Informativo: 596 do STJ – Direito Penal
Resumo: O art. 331 do CP, que prevê a figura típica do desacato, é incompatível com o art. 13 do Pacto de São José da Costa Rica, do qual a República Federativa do Brasil é signatária.
Comentários:
Há quem sustente que a punição da conduta de desacato seja incompatível com a ordem constitucional e com a legislação internacional de que o Brasil faz parte.
Quanto à ofensa à ordem constitucional, argumenta-se que se trata de tipificação de caráter autoritário, que visa afinal a impedir – ou ao menos a desencorajar – manifestações contrárias às práticas de agentes estatais. Sustenta-se que, apesar da objetividade jurídica do crime – a manutenção do prestígio da Administração –, que portanto justifica a tipificação, os agentes públicos estão sujeitos a maior fiscalização e censura e que, por isso, não se pode tolher o direito de crítica, ainda que exacerbada. Criminalizar a conduta fere o princípio da proporcionalidade e ignora postulados próprios do Direito Penal como a intervenção mínima e a lesividade. Não bastasse, em grande parte das situações o agente estatal acaba por fazer ele mesmo uma espécie de “juízo preliminar” da caracterização do crime e toma por ofensa uma manifestação que no geral seria interpretada como crítica, provocando constrangimento contra quem se manifestou.
E no que concerne à legislação internacional, a Convenção Americana sobre os Direitos Humanos – à qual o Brasil aderiu por meio do Decreto nº 678/92 – garante, no artigo 13, a liberdade de pensamento e expressão, e a Comissão Interamericana de Direitos Humanos já se manifestou no sentido de que a legislação de desacato vigente no continente americano contraria os termos da Convenção: “A ameaça de sofrer punições penais por expressões, sobretudo nos casos em que elas consistissem de opiniões críticas de funcionários ou pessoas públicas, gera um efeito paralisante em quem quer expressar-se, que pode traduzir-se em situações de auto-censura incompatíveis com um sistema democrático.

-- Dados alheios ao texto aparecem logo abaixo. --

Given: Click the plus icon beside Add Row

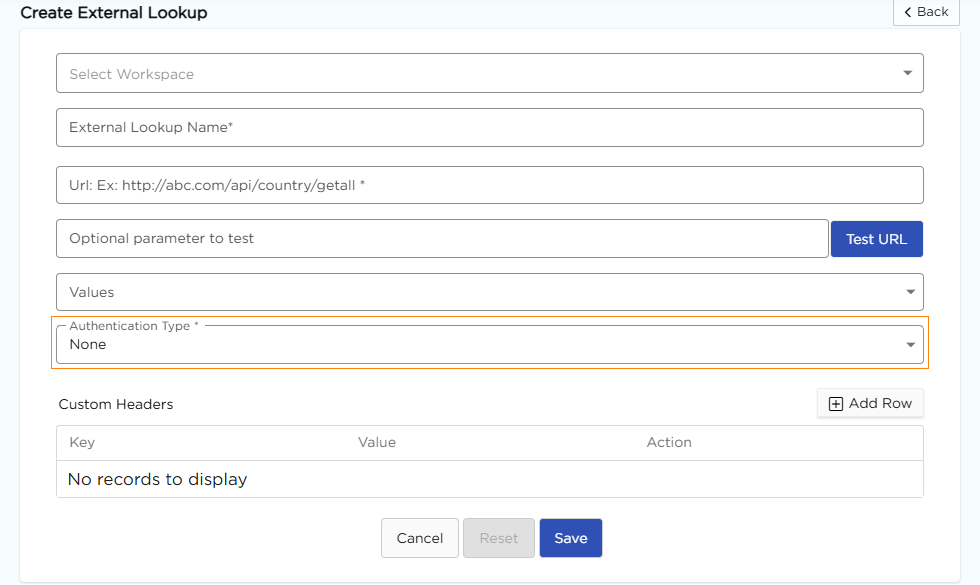Looking at the screenshot, I should 836,403.
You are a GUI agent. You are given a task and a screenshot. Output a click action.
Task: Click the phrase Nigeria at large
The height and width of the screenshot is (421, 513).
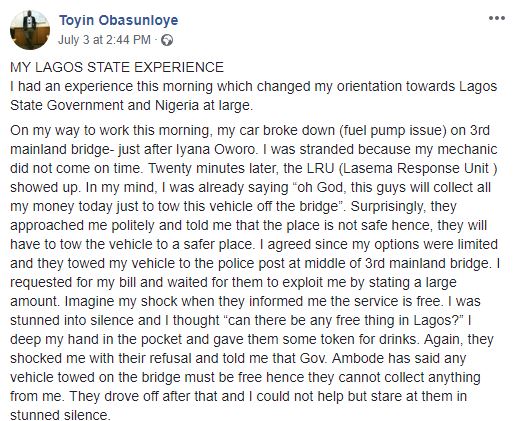pos(204,105)
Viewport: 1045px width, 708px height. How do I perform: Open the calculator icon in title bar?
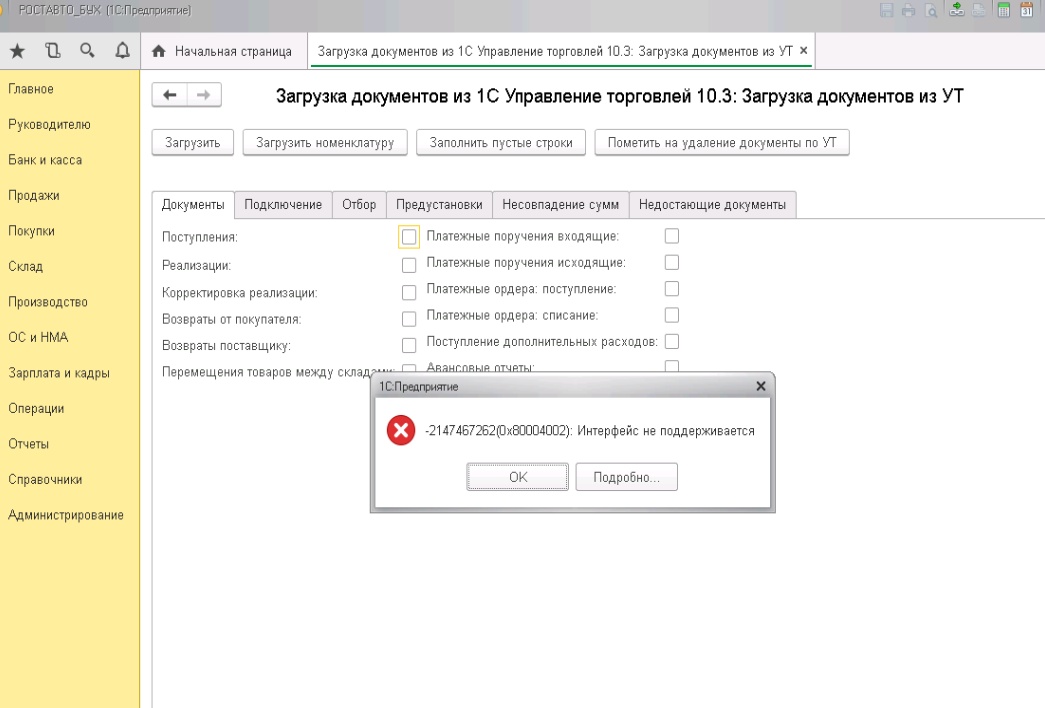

A esta conclusão se chegou pela análise que efetuou a CIDH acerca da compatibilidade das leis de desacato com a Convenção Americana sobre Direitos Humanos em um relatório realizado em 1995. A CIDH concluiu que tais leis não eram compatíveis com a Convenção porque se prestavam ao abuso como um meio para silenciar idéias e opiniões impopulares, reprimindo desse modo o debate que é crítico para o efetivo funcionamento das instituições democráticas. Em conseqüência, os cidadãos têm o direito de criticar e examinar as ações e atitudes dos funcionários públicos no que se relaciona com a função pública. Ademais, as leis de desacato dissuadem as críticas pelo temor das pessoas às ações judiciais ou sanções monetárias. Por estas e outras razões, a CIDH concluiu que as leis de desacato são incompatíveis com a Convenção, e instou aos Estados a que as derrogassem” (Relatório do relator especial para a liberdade de expressão, Eduardo A Bertoni, solicitado pela Comissão de Assuntos Jurídicos e Políticos em cumprimento da Resolução Ag-Res. 1894 (XXXII-O/02). Disponível em https://www.cidh.oas.org/annualrep/2002port/vol.3m.htm).
Para o STJ, que, no julgamento do REsp 1.640.084/SP, considerou o crime de desacato incompatível com a Convenção Americana sobre os Direitos Humanos, “Embora a jurisprudência afaste a tipicidade do desacato quando a palavra ou o ato ofensivo resultar de reclamação ou crítica à atuação funcional do agente público (RHC 9.615/RS, Quinta Turma, DJ 25/9/2000), o esforço intelectual de discernir censura de insulto à dignidade da função exercida em nome do Estado é por demais complexo, abrindo espaço para a imposição abusiva do poder punitivo estatal. Não há dúvida de que a criminalização do desacato está na contramão do humanismo, porque ressalta a preponderância do Estado – personificado em seus agentes – sobre o indivíduo”.